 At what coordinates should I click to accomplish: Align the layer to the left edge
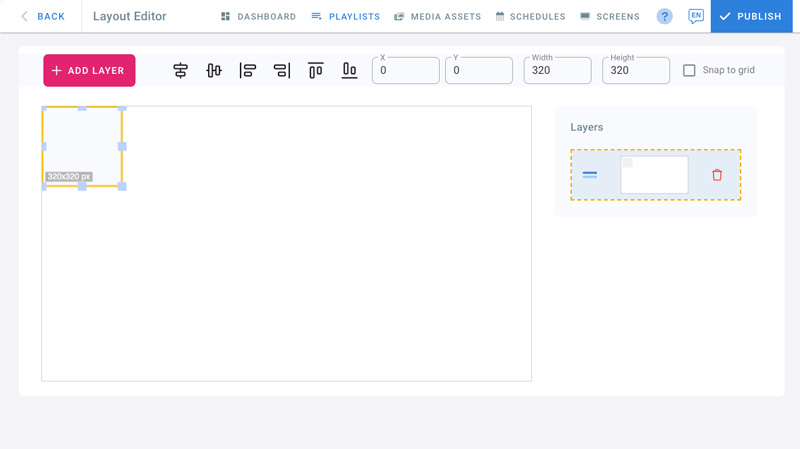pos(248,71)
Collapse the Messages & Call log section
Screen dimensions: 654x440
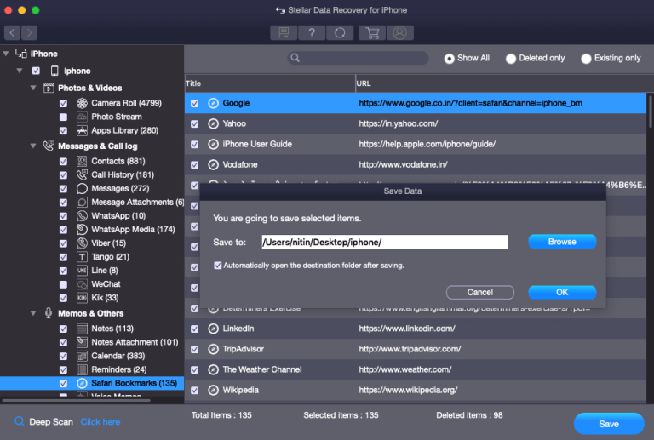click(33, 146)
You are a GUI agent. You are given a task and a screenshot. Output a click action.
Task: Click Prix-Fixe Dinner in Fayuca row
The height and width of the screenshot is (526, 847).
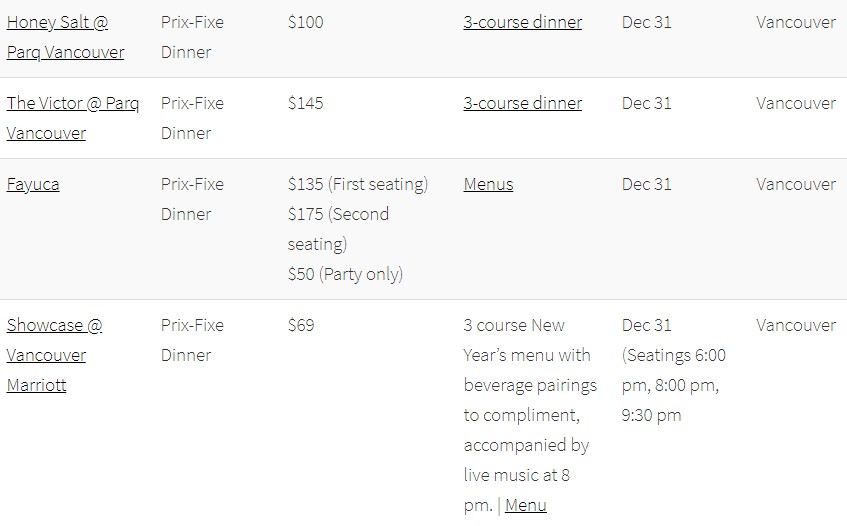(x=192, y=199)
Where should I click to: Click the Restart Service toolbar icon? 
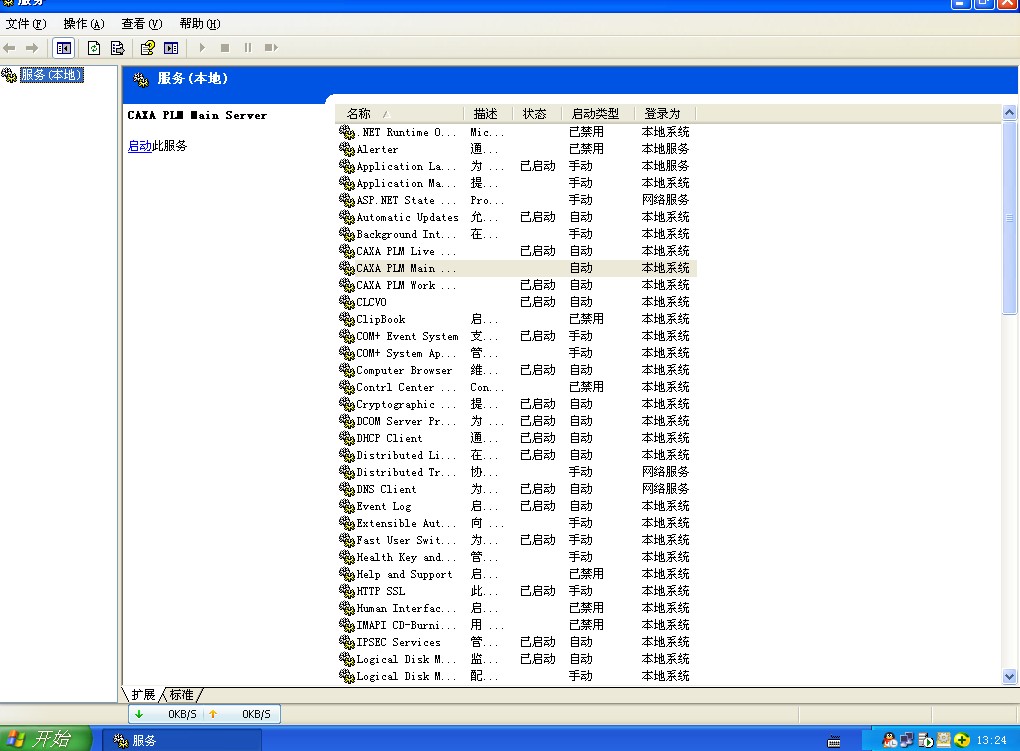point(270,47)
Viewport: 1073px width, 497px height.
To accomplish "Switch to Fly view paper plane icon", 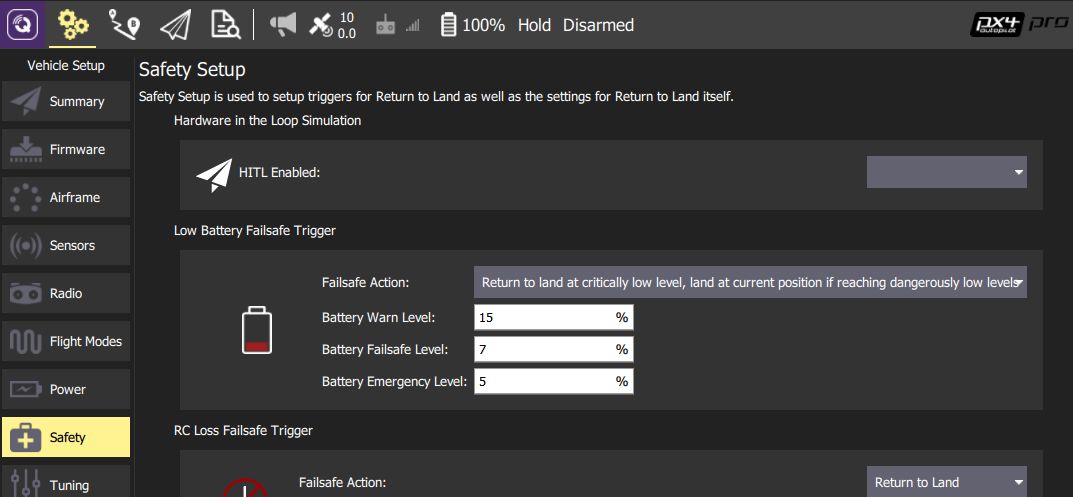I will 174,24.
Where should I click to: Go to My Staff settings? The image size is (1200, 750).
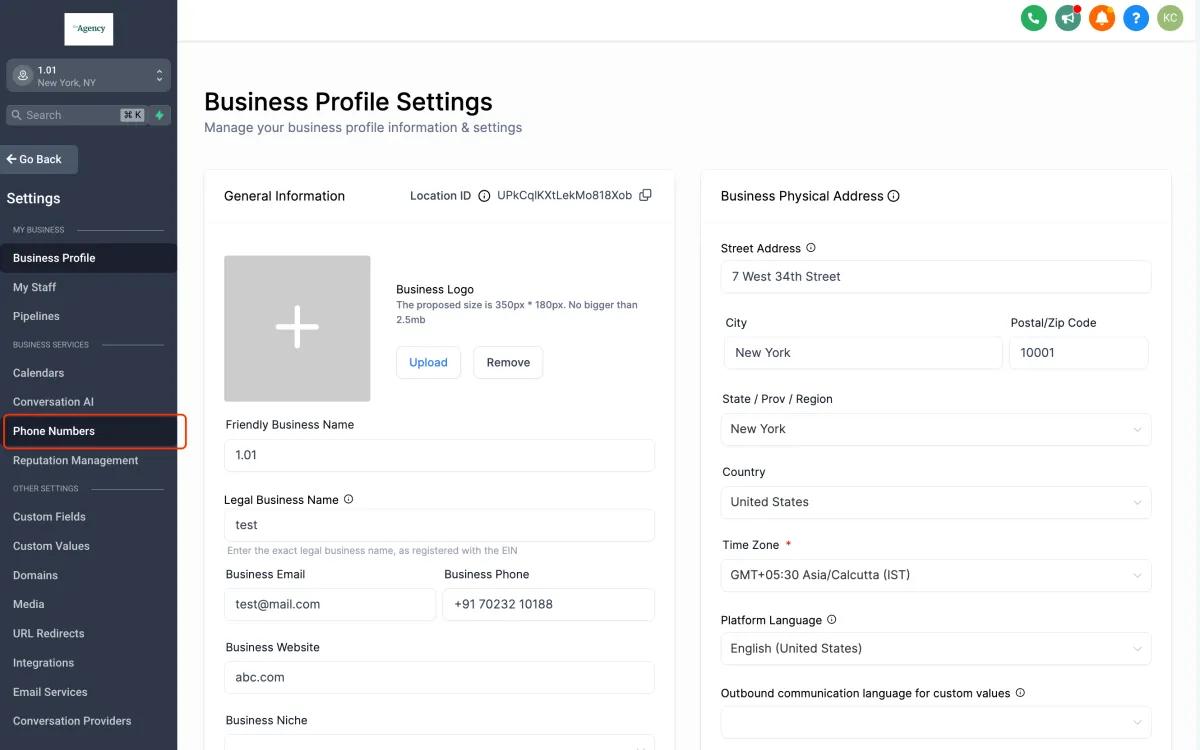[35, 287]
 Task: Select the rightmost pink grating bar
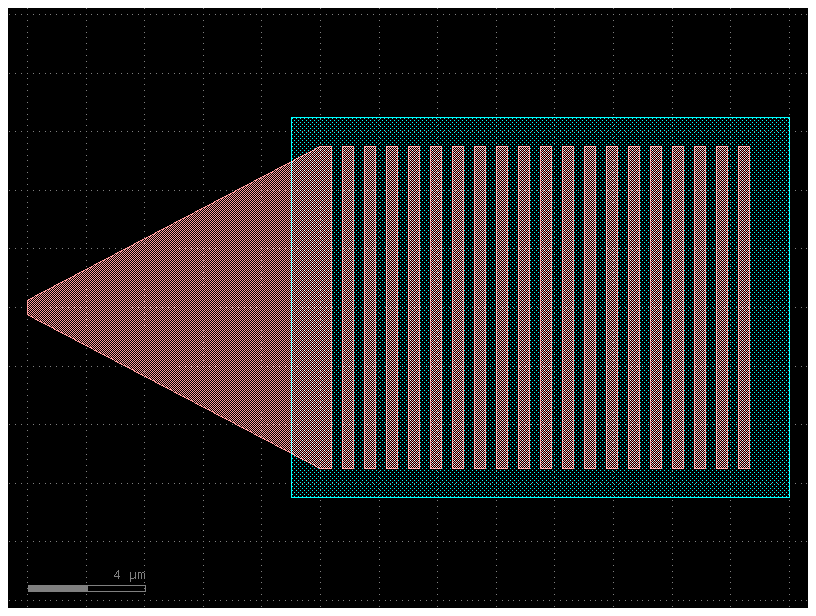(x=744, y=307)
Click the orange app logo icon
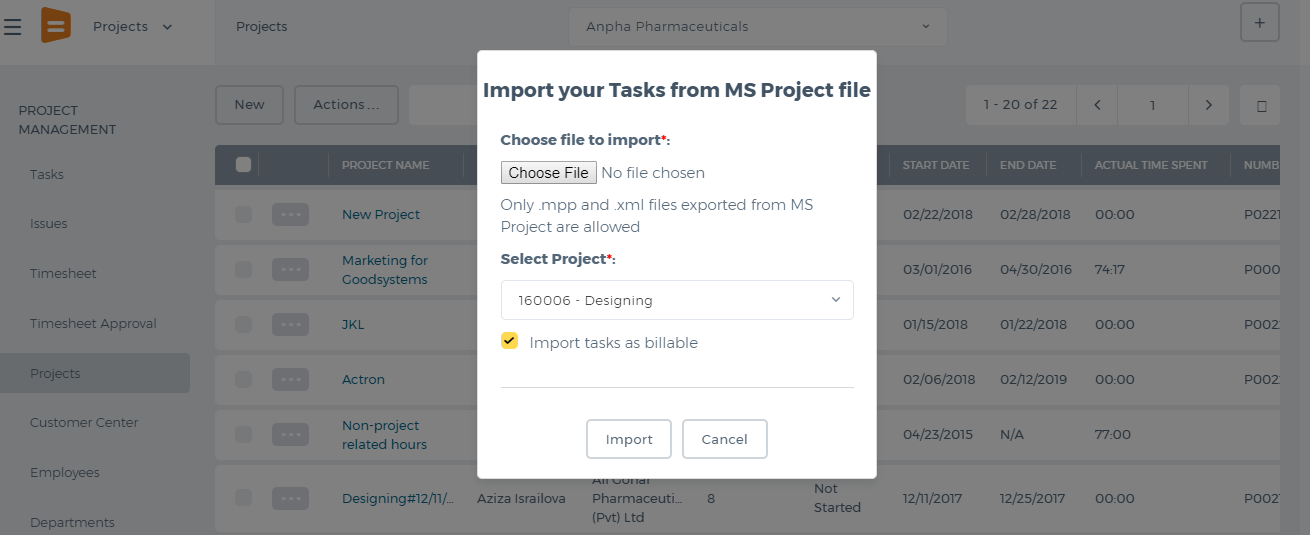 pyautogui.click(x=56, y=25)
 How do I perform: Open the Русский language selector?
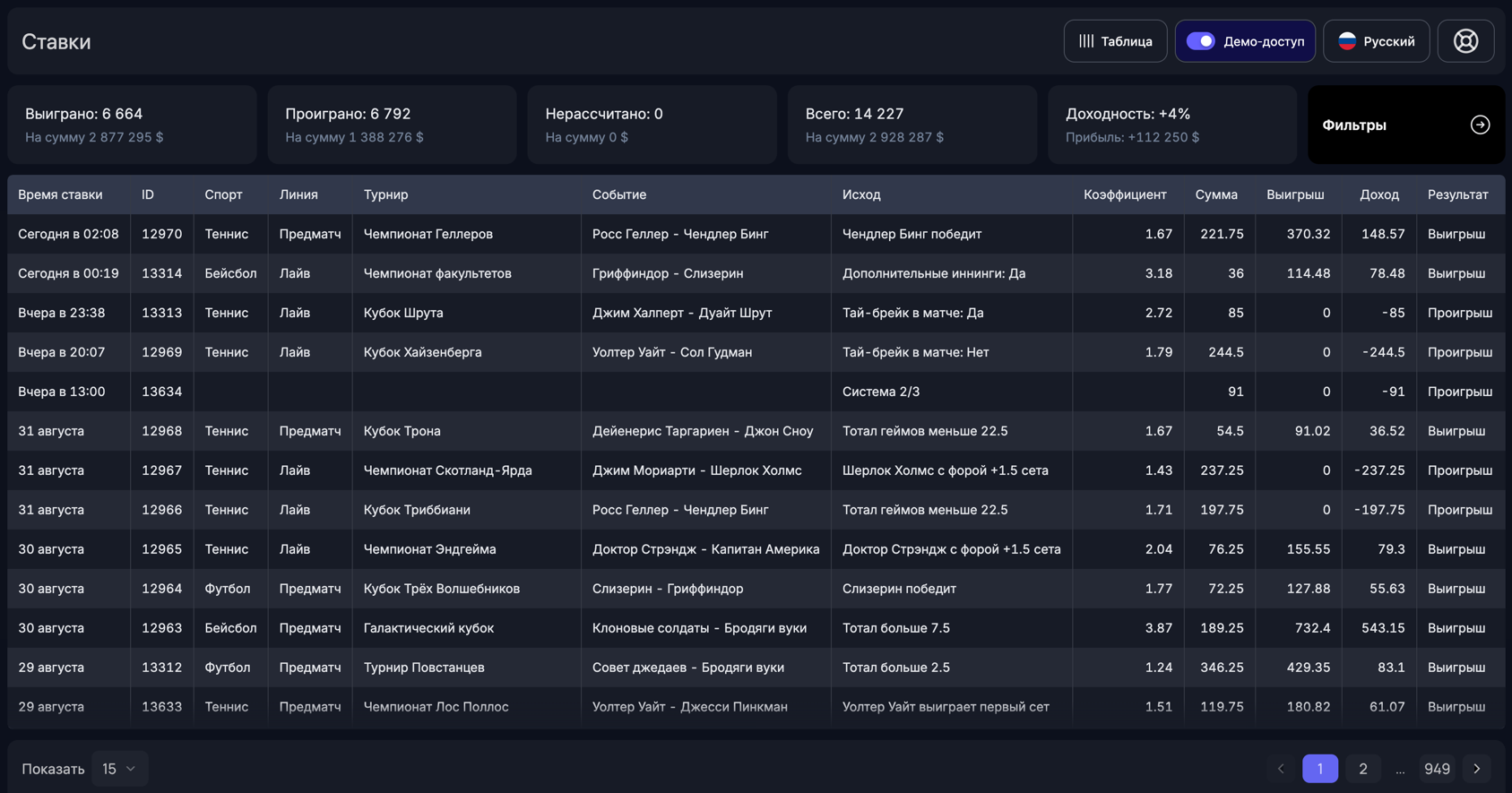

**Task prompt:** Extract, word for word, each line from the one that contains "Task: Select the rightmost pink grating bar" through the final line of the data above. Leave the pictures out.

**Answer to this exercise:**
 Task: Select the rightmost pink grating bar
(x=744, y=307)
Click the orange app logo icon
 pyautogui.click(x=56, y=25)
 How do I perform: Open the Русский language selector?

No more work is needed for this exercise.